Associate Principal Scientist, Pharmaceutical Sciences
Andrew Poulton after completing my PhD in organometallic synthesis in 2004 I work as a post doc on asymmetric synthesis until joining AstraZeneca as a senior analytical scientist in 2006.
During my time at AstraZeneca I have contributed and led analytical aspects for numerous drug projects across the portfolio including Tagrisso which achieved progression from FTIH to successful Regulatory approval in 2y 8 months.
In 2015 I moved into Pharmaceutical Sciences supporting projects from preclinical to phase IIb. In this role I have worked across a broad range of therapy areas and modalities including Antisense oligonucleotides and (currently) antibody drug conjugates.
For the last 5 years or so I have been a member of the AZ impurities advisory group (IAG) which oversees and advises AZ globally on all aspects of impurity control including mutagenic impurities.

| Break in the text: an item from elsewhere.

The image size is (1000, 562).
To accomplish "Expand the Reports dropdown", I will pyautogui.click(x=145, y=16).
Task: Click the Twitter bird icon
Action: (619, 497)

My focus has been on control and specifications of impurities during clinical development and more recently the development of nitrosamine risk assessments in the clinical phase.
DAY 1: NOVEMBER 30th, 2023
SESSION: Nitrosamines, industry perspective
◆ Understanding of the evolution of the issue – Valsartan to NDSRIs.
◆ Current risks – progress against deadlines.
◆ Areas of uncertainty and their impact.
◆ Where will we be in 12 months times.